In the forum post below about correlations in a multivariate normal model, why did the author write a model that only samples from the prior? Answer in one to three sentences.

# TEXT BLOCK
-=-=-=-=-
So I posted a while back on my dissatisfaction with the increasing constraint to zero that the multivariate normal imposes in high-dimensional scenarios, and I also posted an alternative that I thought was somewhat promising, if more in the “sufficient stats” spirit than generative. It seemed to work well in the non-hierarchical case I presented then, but just this weekend I started working on applying it to the hierarchical case and discovered that it’s even worse in it’s bias of correlations to zero! As a sanity check (that I should have started with) I coded up a “sample from the prior” model only to discover that I’ve clearly done something fundamentally wrong that I’m hoping someone can point out.
To back up a bit, the standard multivariate description of the data would be that we have a latent set of n samples from a k dimensional multivariate normal, and we observe each of the n \times k latent values some number of times with some degree of measurement noise, yielding the observation level data. If we want to check that stan was producing the priors we intended for just the latent parts of this model, we’d run simply:
#include helper_functions.stan // for flatten_lower_tri()
data{
int<lower=1> n ;
int<lower=1> k ;
}
transformed data{
int num_r = (k*(k-1)) %/% 2 ; // number of correlations implied by k
}
parameters{
row_vector[k] v[n] ; // latent values
row_vector[k] v_m ; // mean for each k
vector<lower=0>[k] v_s ; // sd for each k
cholesky_factor_corr[k] r_ ; // correlations among k's (on Cholesky-factor scale)
}
model{
// priors
v_m ~ std_normal() ;
v_s ~ weibull(2,1) ;
r_ ~ lkj_corr_cholesky(1) ;
// "centered" parameterization of v
v ~ multi_normal_cholesky(
v_m
, diag_pre_multiply(v_s,r_)
) ;
}
generated quantities{
// r: the upper-tri of the correlation matrix, flattened to a vector for efficient storage
vector[num_r] r = flatten_lower_tri( multiply_lower_tri_self_transpose(r_) ) ;
}
Which we could sample then inspect that we get out the expected distributions for the parameters given their priors.
-=-=-=-=-
# RECORDS SUPPLIED
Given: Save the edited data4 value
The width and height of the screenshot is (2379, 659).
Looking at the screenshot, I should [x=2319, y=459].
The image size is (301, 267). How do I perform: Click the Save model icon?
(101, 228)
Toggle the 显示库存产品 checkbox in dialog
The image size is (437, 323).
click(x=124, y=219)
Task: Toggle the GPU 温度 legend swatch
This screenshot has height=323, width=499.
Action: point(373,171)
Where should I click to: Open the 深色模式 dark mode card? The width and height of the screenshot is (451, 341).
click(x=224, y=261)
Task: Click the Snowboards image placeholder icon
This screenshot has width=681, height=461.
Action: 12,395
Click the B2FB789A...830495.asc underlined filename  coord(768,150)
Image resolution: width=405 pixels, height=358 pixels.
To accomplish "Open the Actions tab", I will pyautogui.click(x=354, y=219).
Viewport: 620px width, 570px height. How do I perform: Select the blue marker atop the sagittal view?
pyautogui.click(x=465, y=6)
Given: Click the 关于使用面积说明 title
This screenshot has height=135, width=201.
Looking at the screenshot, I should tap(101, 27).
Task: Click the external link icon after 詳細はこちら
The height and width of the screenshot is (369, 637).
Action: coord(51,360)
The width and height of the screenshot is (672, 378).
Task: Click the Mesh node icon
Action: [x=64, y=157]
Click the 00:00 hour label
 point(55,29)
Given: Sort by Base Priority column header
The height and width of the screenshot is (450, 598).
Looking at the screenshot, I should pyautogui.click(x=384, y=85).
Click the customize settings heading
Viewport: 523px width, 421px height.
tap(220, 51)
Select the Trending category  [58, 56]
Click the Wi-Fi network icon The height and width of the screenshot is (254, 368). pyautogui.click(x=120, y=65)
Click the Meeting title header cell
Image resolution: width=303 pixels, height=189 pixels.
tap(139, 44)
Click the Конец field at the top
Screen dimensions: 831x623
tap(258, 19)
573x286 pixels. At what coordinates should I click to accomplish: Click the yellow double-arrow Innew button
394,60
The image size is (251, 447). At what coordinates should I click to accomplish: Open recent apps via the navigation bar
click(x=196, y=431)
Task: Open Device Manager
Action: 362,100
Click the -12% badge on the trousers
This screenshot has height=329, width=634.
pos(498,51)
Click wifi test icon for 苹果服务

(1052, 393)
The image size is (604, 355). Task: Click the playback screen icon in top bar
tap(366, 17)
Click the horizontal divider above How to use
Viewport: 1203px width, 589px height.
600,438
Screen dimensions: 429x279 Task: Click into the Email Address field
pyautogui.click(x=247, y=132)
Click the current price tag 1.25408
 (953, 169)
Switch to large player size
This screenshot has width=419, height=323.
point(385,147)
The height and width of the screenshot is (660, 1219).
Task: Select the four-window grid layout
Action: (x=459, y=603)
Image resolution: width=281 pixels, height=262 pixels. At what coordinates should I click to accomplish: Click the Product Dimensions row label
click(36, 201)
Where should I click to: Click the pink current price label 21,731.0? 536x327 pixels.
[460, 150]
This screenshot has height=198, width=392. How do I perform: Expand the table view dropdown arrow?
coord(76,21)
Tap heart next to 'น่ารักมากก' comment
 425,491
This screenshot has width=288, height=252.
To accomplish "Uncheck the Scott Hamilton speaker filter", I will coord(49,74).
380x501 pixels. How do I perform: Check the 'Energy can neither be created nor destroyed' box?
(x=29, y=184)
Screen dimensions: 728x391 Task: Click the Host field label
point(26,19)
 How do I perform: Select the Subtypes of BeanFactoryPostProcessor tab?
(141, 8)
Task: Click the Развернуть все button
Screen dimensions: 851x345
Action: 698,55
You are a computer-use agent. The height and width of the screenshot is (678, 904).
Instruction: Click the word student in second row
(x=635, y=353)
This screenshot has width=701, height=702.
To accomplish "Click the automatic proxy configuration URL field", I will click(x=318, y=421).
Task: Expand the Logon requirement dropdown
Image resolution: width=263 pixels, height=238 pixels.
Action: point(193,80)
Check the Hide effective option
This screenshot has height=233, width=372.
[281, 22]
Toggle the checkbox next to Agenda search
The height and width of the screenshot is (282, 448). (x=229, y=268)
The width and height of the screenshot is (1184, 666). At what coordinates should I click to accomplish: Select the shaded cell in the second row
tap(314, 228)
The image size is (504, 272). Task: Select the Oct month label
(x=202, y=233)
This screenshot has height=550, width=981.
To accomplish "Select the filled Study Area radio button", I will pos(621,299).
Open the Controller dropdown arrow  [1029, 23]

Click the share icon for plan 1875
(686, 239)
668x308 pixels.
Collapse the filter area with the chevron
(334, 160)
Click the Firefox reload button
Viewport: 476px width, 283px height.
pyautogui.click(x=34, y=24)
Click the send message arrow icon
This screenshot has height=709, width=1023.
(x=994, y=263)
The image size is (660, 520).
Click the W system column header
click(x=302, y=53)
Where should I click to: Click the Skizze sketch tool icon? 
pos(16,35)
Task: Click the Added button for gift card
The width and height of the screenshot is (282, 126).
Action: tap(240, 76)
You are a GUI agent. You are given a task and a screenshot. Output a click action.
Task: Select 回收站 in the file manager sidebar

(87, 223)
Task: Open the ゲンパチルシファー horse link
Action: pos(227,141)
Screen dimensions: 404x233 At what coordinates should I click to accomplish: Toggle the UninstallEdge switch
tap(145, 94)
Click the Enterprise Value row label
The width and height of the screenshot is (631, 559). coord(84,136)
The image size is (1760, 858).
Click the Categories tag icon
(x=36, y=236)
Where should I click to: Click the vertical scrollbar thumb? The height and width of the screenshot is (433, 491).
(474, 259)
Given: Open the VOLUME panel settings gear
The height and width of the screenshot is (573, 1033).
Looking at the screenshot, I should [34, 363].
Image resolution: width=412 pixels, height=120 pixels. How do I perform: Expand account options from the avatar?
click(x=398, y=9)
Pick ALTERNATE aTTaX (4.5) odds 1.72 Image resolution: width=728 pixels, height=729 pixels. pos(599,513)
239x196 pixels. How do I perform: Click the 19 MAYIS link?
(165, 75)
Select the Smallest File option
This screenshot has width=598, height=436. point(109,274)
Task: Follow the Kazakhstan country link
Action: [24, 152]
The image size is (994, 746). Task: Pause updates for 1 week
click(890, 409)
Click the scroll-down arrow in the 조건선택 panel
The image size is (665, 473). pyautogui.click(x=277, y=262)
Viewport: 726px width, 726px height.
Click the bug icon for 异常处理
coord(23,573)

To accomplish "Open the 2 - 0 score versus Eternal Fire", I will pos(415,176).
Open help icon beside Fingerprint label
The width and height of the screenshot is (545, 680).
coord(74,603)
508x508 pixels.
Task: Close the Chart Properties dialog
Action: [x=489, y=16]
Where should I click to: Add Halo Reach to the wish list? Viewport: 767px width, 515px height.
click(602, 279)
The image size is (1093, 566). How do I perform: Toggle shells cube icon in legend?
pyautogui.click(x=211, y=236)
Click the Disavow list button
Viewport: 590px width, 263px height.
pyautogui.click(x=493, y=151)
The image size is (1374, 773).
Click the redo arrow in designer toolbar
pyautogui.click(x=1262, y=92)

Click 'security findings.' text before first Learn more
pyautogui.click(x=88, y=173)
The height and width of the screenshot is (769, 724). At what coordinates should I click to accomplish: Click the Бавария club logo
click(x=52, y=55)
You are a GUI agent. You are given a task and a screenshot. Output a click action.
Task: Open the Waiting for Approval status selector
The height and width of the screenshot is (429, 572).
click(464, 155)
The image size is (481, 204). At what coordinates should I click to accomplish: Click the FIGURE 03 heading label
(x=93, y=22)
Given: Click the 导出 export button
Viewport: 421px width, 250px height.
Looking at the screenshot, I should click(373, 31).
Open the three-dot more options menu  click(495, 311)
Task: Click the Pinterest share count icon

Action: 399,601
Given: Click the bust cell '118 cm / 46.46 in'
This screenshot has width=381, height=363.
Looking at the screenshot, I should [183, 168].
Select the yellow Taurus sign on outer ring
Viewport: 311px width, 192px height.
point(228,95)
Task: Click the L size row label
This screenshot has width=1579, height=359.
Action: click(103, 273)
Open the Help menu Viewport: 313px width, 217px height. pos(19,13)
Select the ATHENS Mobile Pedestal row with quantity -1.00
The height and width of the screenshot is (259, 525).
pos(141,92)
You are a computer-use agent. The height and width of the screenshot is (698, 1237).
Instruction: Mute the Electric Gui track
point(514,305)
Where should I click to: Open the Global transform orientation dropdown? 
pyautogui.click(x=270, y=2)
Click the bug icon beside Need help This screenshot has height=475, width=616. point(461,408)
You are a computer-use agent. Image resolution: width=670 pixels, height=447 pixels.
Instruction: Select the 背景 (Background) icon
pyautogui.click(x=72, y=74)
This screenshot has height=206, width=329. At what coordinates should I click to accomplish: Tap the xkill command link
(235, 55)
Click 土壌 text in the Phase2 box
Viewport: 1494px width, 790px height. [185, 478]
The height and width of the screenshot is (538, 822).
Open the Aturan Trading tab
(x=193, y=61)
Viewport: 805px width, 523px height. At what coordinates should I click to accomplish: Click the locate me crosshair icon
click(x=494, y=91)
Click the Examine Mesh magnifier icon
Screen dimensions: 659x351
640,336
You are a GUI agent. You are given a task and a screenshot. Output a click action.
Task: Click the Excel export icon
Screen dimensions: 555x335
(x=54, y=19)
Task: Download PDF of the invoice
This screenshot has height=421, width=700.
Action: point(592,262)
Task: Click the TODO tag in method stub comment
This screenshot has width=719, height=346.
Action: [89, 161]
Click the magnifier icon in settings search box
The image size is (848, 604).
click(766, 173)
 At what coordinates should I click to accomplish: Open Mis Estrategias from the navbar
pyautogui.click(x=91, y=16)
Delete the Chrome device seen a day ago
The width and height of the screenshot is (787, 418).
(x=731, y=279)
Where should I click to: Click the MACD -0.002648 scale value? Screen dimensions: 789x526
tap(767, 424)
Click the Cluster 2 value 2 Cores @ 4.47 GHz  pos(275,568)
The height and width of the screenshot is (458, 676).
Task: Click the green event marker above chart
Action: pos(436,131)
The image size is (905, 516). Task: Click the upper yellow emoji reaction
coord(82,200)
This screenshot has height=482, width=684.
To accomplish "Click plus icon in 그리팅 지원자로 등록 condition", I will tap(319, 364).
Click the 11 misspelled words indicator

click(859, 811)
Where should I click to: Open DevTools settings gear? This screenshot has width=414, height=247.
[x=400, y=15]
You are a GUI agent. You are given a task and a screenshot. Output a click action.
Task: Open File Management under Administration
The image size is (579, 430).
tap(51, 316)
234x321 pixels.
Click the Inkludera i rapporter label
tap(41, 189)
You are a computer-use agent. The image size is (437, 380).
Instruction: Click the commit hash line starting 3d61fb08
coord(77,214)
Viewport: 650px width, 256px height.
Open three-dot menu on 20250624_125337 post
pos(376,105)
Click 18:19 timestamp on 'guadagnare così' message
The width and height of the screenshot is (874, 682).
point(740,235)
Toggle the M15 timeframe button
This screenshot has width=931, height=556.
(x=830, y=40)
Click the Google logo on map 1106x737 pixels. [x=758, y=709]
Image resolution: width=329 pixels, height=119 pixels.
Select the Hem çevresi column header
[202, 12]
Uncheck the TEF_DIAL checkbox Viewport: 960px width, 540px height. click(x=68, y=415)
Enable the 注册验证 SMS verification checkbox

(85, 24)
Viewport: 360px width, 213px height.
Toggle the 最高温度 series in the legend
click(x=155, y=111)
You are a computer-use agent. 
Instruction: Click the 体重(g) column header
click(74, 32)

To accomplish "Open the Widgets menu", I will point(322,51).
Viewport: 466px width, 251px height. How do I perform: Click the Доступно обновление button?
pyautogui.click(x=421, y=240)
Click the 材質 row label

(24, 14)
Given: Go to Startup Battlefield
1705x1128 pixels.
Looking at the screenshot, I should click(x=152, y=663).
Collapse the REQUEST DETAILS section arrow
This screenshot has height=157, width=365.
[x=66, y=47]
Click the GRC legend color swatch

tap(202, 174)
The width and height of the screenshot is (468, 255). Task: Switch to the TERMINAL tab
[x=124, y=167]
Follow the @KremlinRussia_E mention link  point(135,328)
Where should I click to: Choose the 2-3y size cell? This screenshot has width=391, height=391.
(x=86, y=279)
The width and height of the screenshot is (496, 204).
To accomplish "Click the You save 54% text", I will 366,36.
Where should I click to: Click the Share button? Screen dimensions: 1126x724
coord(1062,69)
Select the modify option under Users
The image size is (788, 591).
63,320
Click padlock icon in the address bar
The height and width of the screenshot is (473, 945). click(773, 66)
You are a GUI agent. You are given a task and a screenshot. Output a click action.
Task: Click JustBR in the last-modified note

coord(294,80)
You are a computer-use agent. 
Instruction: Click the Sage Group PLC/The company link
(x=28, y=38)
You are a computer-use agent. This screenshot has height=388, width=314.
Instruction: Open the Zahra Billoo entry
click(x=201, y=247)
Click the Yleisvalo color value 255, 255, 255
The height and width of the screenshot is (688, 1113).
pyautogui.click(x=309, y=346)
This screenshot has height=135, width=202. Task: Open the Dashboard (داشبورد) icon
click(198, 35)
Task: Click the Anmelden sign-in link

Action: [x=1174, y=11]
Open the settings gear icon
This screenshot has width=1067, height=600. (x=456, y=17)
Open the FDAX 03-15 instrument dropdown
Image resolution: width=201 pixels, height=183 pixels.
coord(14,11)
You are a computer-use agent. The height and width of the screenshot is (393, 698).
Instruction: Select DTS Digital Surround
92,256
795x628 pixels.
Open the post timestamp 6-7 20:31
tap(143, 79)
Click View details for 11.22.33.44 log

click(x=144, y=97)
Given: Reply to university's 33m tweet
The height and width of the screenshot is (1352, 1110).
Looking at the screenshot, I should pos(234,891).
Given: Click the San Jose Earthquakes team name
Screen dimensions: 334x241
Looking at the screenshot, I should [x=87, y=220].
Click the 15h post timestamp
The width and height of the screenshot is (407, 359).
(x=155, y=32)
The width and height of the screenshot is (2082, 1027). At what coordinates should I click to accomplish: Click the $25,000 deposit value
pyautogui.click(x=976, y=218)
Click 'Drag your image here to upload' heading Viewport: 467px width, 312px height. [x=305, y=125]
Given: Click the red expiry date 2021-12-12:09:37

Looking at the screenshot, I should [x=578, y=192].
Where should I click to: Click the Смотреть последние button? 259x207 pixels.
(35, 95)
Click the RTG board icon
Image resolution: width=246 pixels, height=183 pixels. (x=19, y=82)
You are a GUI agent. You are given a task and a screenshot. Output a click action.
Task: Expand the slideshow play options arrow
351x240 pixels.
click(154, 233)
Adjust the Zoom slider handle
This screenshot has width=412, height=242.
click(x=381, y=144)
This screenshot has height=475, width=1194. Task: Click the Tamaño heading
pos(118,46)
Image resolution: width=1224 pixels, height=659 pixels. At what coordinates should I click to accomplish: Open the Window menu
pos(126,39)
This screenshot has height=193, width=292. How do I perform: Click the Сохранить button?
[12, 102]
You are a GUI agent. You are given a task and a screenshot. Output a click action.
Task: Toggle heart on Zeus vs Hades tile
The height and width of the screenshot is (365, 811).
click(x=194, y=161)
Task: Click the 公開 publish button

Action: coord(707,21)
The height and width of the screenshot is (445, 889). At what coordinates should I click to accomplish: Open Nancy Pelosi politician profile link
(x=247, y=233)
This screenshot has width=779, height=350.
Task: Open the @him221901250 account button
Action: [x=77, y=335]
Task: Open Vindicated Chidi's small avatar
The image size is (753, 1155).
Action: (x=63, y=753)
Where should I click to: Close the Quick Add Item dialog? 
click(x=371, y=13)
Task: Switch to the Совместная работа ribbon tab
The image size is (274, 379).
-=-=-=-=-
# RESULT OF THE EXERCISE
The author wrote it as a sanity check after finding that the hierarchical version biased correlations toward zero even more strongly. Running only the latent parts of the model shows whether Stan produces the intended priors, because the sampled parameters can be checked against the distributions their priors should give.